Brief —
All that is wanted is an exact copy of the lines below, starting at the one that contains "Where should I click to: Expand" and running to the end.

━━━━━━━━━━━━━━━━━━━━━━━━━━━━━━

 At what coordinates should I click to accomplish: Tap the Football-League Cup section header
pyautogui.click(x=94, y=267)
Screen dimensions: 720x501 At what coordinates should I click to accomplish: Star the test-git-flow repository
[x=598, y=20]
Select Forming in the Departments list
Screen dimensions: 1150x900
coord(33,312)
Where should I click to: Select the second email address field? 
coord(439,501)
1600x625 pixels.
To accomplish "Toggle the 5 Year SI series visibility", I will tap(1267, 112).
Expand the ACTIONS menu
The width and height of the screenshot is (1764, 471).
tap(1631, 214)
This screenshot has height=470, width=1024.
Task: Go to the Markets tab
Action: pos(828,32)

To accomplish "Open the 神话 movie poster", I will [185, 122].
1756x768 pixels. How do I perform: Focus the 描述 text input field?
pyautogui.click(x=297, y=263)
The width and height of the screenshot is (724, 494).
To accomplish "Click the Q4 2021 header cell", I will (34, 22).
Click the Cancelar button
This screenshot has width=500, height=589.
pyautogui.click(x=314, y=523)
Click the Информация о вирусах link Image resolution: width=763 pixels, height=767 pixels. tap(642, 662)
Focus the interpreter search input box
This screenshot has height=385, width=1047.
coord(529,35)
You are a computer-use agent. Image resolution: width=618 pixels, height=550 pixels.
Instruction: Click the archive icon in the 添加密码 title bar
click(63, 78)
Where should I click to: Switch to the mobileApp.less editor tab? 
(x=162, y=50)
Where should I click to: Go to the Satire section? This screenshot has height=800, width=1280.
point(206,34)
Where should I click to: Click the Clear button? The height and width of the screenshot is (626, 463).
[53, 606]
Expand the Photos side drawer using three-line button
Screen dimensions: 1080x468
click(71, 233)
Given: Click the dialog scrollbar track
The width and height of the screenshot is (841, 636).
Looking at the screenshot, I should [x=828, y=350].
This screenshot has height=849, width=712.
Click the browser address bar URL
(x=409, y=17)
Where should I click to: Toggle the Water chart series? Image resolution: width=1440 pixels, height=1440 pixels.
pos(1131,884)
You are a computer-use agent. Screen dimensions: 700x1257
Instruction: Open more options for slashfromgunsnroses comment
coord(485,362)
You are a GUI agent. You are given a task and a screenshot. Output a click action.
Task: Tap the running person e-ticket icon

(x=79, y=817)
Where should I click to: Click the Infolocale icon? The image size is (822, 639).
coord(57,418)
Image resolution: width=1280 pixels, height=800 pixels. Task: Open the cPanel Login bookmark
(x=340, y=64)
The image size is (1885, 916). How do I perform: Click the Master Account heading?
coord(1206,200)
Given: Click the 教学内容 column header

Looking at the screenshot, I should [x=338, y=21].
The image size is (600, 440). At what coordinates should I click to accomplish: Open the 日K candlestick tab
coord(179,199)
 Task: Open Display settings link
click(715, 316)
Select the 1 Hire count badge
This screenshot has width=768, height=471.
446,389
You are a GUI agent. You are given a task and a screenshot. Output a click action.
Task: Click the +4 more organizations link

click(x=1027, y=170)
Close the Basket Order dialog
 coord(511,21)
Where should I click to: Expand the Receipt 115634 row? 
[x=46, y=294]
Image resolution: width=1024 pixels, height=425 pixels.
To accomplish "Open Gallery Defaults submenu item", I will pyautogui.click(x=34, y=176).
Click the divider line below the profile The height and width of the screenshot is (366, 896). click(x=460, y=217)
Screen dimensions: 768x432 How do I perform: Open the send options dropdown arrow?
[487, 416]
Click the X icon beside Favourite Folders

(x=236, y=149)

━━━━━━━━━━━━━━━━━━━━━━━━━━━━━━

Finished exercise —
Where should I click to: Expand the Receipt 115634 row? 
[x=46, y=294]
Image resolution: width=1024 pixels, height=425 pixels.
To accomplish "Open Gallery Defaults submenu item", I will pyautogui.click(x=34, y=176).
Click the divider line below the profile The height and width of the screenshot is (366, 896). click(x=460, y=217)
Screen dimensions: 768x432 How do I perform: Open the send options dropdown arrow?
[487, 416]
Click the X icon beside Favourite Folders

(x=236, y=149)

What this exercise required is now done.